Monday, November 1, 2010

Learning and the Crisis of Confidence - Part # 2

THEME: Fall 2010 From Vision to Action Executive Roundtable Report

Monday morning: November 1, 2010

Dear friends,

There is a difference between proficiency and learning, and it causes a lot of problems when it comes to execution at either the operational or strategic levels. First, learners are not as proficient as experts. If you want to get better at something “new” or “different,” then you need to pay the price for people to become proficient. However within most work places, we are truly afraid to make mistakes and to have others, who report to us, make mistakes. Still, learning means making mistakes and tolerating people who fail.

Recognizing that a learner is not very good the first couple of times in applying a new concept or utilizing a new tool, we have to recognize that an orderly work environment does not always support people who make mistakes. Furthermore, many learners focus on surviving today and do not consider implications for tomorrow.
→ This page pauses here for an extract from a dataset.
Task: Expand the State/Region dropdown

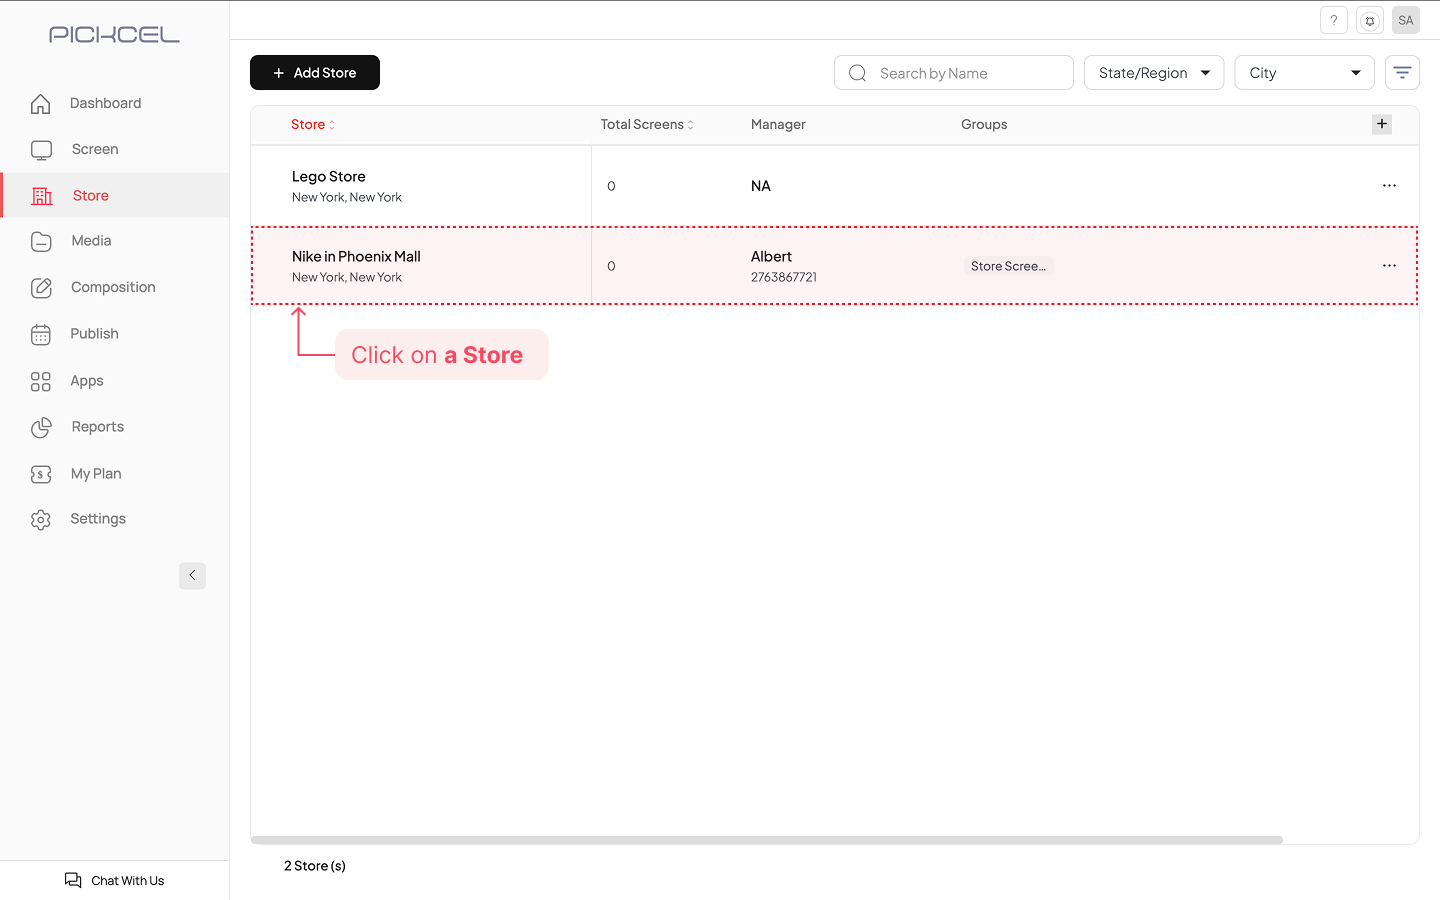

This is particularly true when these individuals work in an environment that is filled with fear rather than clarity and trust.

Alan M. Webber in his article, “Why Can't We Get Anything Done?” in the June 2000 issue of Fast Company magazine reminds us that what you want is “better than”, not optimal. Your job is to do something today that's better than what you did yesterday. And to do something tomorrow that's better than what you did today.

After many lunch and dinner meetings this past spring, summer and early fall, I have learned the following lessons from listening and working with exceptionally fine leaders who are moving through complex work environments which require tremendous learning. First, no goals = no focus. Second, every day employees project their expectations on to us as leaders, hoping we will meet these expectations. Third, we need to clarify our own roles first and before we clarify our expectations of others. Finally, reward people more at the start of change than at the end of change because moving from no movement to movement (think Jim Collin’s flywheel) is more difficult than movement to more movement.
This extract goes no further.